That's the trouble...you carry on hoping for it to be perfect next time, then it ends up that they go nowhere near to the spot that you were considering as 'okay' for another 6 hours or something. Beau only got within the right area 3 times during 7 hours of resetting, I had to just let him stay where he was by the 3rd because the rest of the time he was way off, on the other side of town mostly. I've accepted it now and it's not too bad but I so wish there was an easier way  
Good luck with Zucker! Hope you get him plotted soon


----------



## Believe (Oct 3, 2016)

LinkToTheWorld said:


> That's the trouble...you carry on hoping for it to be perfect next time, then it ends up that they go nowhere near to the spot that you were considering as 'okay' for another 6 hours or something. Beau only got within the right area 3 times during 7 hours of resetting, I had to just let him stay where he was by the 3rd because the rest of the time he was way off, on the other side of town mostly. I've accepted it now and it's not too bad but I so wish there was an easier way
> Good luck with Zucker! Hope you get him plotted soon



Agh yea I feel like i'll be stuck in a similar situation. Gonna keep trucking through and try to get him on the right spot!


----------



## OliviaTheCreep (Oct 3, 2016)

I'm plot resetting tiffany right now my boyfriend saw how much I struggled to find anyone with her let alone willing to get rid of her so he ended up deleting his town and resetting until he was an original villager only took him like 4 hours  but now she's finally moving into my town and I'll plot reset her until she's in the perfect spot  <3


----------



## pandapples (Oct 3, 2016)

this is not a struggle story, but the last villager I got, eugene, plotted in the perfect spot in one try. I was so amazed I didn't know villagers could plot so close to the cliff but he went on the bottom row of the map with the rest of the villagers so I was happy.


----------



## MochiACNL (Oct 3, 2016)

I have spent 2 hours, 3 soon, trying to plot reset Rudy. He was so close.... Rudy why


----------



## I_Jessie_12_xx (Oct 3, 2016)

Yes i know your struggle, Julian plonked right behind my house ruining the view and my whole town layout- so annoying.

- - - Post Merge - - -

And yet, I couldn't find his plot that day so it was not until he moved in I found him so I couldn't plot reset. But i did used to haveFauna who I plot reset for like two hours yet she still wasn't in the perfect position.


----------



## Believe (Oct 3, 2016)

Honestly? Im dead inside. I MIGHT just settle with his spot to be honest..





jk I reset


----------



## Believe (Oct 3, 2016)

#### [PARTS OF THE EXERCISE]
(A) In the plot-resetting thread, how many times did Beau land in the right area during 7 hours of resetting?
(B) Please resume the plot-resetting thread from the point where it stops.

#### [SOURCE DATA]
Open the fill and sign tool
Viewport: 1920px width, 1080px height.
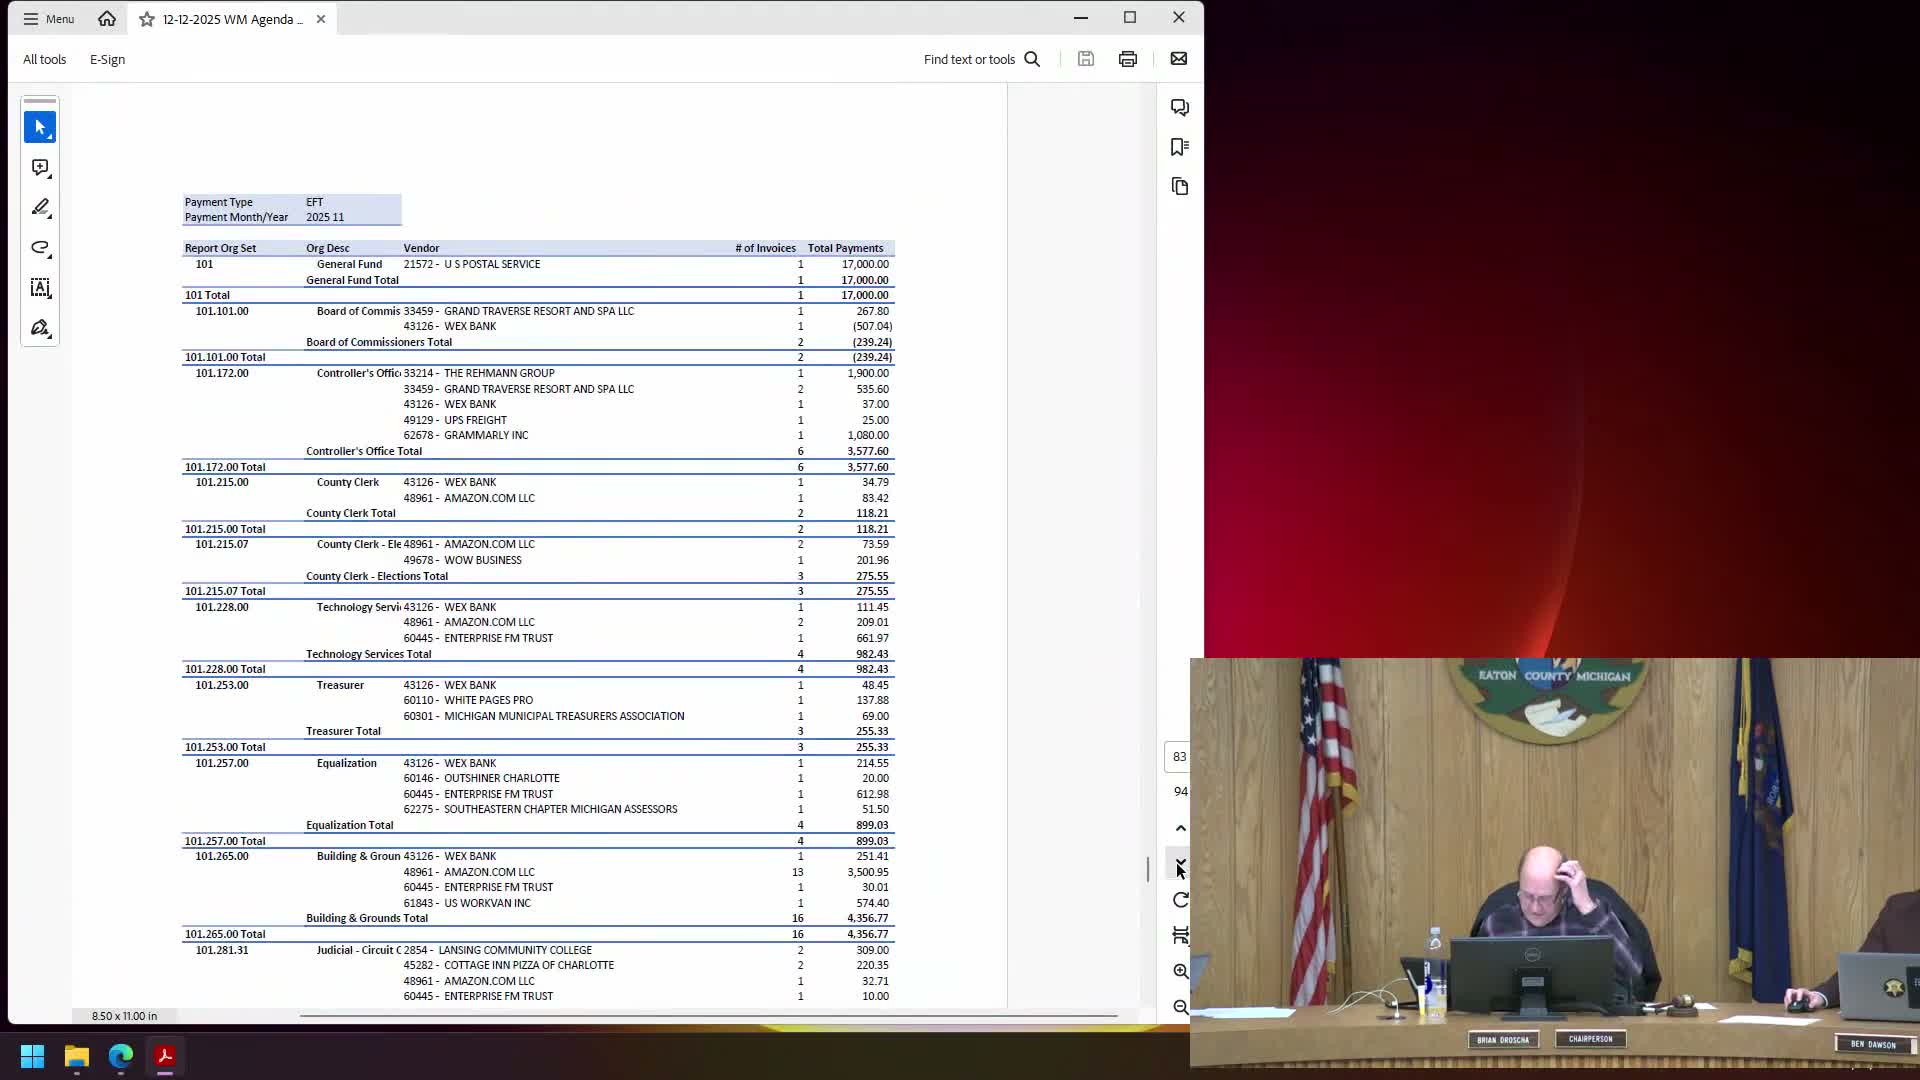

#### [EXPECTED RESULTS]
(A) 3 times.

(B)
OMG HE MOVED INTO THE RIGHT SPOT IM SO HAPPY


----------



## ChillyKio (Oct 3, 2016)

Believe said:


> View attachment 185055
> 
> OMG HE MOVED INTO THE RIGHT SPOT IM SO HAPPY



Congrats!! That's always so satisfying.


----------



## N a t (Oct 3, 2016)

Basically in the same boat, but I'm fairly lucky with plot resetting. The longest I ever had to reset was like, a day.


----------



## Believe (Oct 3, 2016)

I think this was the longest ive spent resetting. Im so happy ;D


----------



## Dim (Oct 4, 2016)

Believe said:


> View attachment 185055
> 
> OMG HE MOVED INTO THE RIGHT SPOT IM SO HAPPY


Please tell me how you did it. I MUST KNOW D:


----------



## OliviaTheCreep (Oct 4, 2016)

Believe said:


> View attachment 185055
> 
> OMG HE MOVED INTO THE RIGHT SPOT IM SO HAPPY



You're so lucky I'm still going must be like 7 hours straight


----------



## Believe (Oct 4, 2016)

My secret was cry and get really drunk : )


----------



## Dim (Oct 4, 2016)

Believe said:


> My secret was cry and get really drunk : )


Considering I am underaged and unable to cry it appears I will never achieve my desired plot

6 days here.... 6 FREAKING DAYS  -___-


----------



## OliviaTheCreep (Oct 4, 2016)

10.hours of straight plot resetting and tiffany is one space to the left of where I want her and I'm not sure if I should keep going or stick with it ;-;


----------



## LinkToTheWorld (Oct 4, 2016)

OliviaTheCreep said:


> 10.hours of straight plot resetting and tiffany is one space to the left of where I want her and I'm not sure if I should keep going or stick with it ;-;





I honestly would say stitck with it. If it's not too bad that is? I know if Beau had plotted one space out in the other direction it would have been no good. After 10 hours I would be crying.


----------



## Lilac (Oct 4, 2016)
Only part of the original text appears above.